Signaling with the CFA
By Bryan Caplan
A reader just sent me this email about signaling with the CFA. Reprinted anonymously with his permission.
Dear Professor Caplan,
I’ve greatly enjoyed reading your EconLog posts and The Case Against Education, and I have a story about signaling from the world of professional certification that might interest you. Specifically, it relates to the Chartered Financial Analyst (CFA) program.
Although I never studied economics or finance in college, I’ve just started working as a quantitative analyst in the financial services industry. Luckily, I became well-acquainted with methods that are useful in quantitative finance (e.g., optimization, partial differential equations, and stochastic calculus) as an undergraduate math major.

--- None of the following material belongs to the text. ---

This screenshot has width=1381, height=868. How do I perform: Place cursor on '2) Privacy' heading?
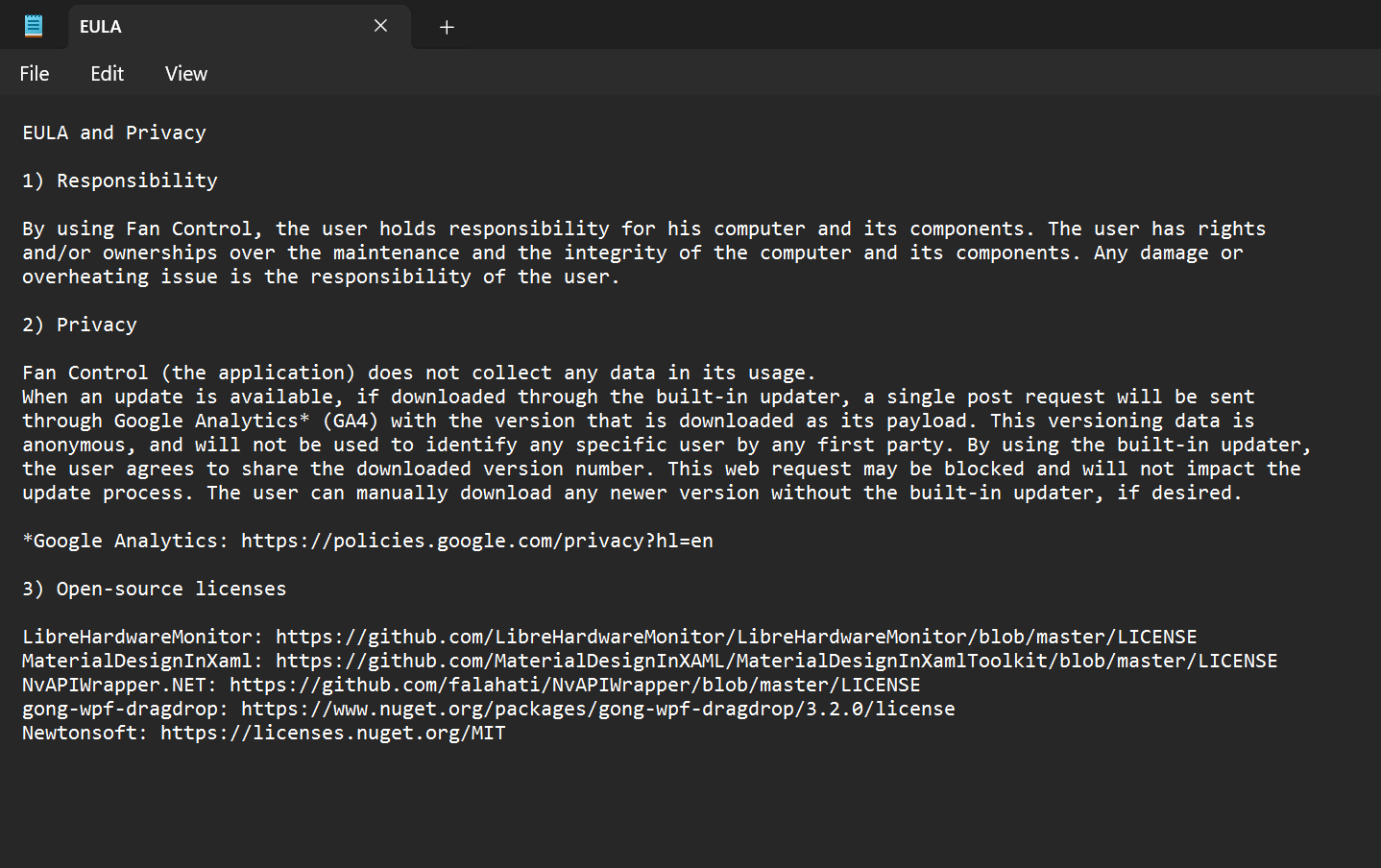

I tried out several areas of applied math in graduate school, but never quite settled into a comfortable niche. So, after searching for a career where I could use those aforementioned quantitative methods on a regular basis, finance seemed like a suitable option. The only trouble was that I didn’t have any job experience or certifications suggesting an interest in finance.
In order to prove that I was committed to pursuing a career in finance, I signed up for the CFA program; after I passed the first exam, I noticed a sizable uptick in interview requests and eventually accepted an offer to work for a large financial services company. It’s safe to say that if I had never signed up for the CFA program, I wouldn’t have my current job.

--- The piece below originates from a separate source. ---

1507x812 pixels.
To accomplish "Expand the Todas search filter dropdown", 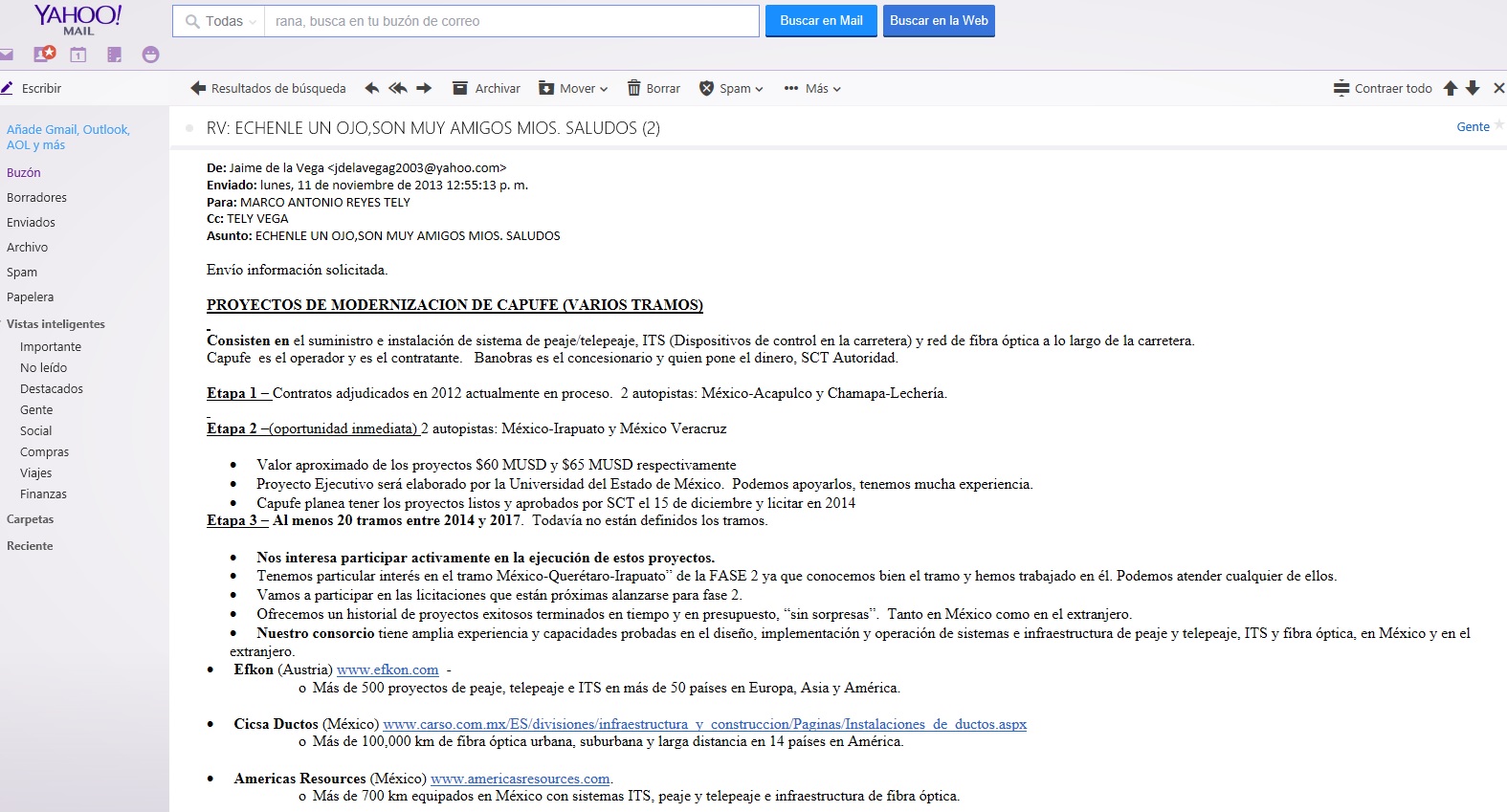I will [219, 21].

Yet, the time commitment demanded by the CFA program – the CFA Institute, which administers the program, recommends at least 300 hours of studying for each of its three exams – seems to be almost worthless in light of my actual job responsibilities.
The mathematical models that I’ve been using since starting my job are significantly more complex than what is presented in the CFA curriculum. Corporate finance, financial statements analysis, and most other topics covered in the exams are entirely, or almost entirely, irrelevant to my work.
Even though I would like to stop working towards a credential that won’t improve my job performance, I’ll stick with it for two reasons. First, it is generally expected that anyone working in qualitative or quantitative portfolio management becomes a CFA charterholder; in line with this expectation, at least half of the people I work with on a regular basis hold the CFA charter. Second, and more important for my career prospects, the CFA charterholders I work with are disproportionately concentrated in management positions.
On a performance basis, my decision to continue the program seems like a standard example of the sunk cost fallacy in action – or attributable to any number of behavioral biases. However, the signaling effect of becoming a CFA charterholder, in terms of credibility and promotion potential, would seem to make the investment worthwhile.
Regardless, I greatly appreciate the work you’ve been doing to highlight how signaling can explain a substantial part of the return to education. Hopefully, credential inflation will abate before a majority of janitors have bachelor’s degrees.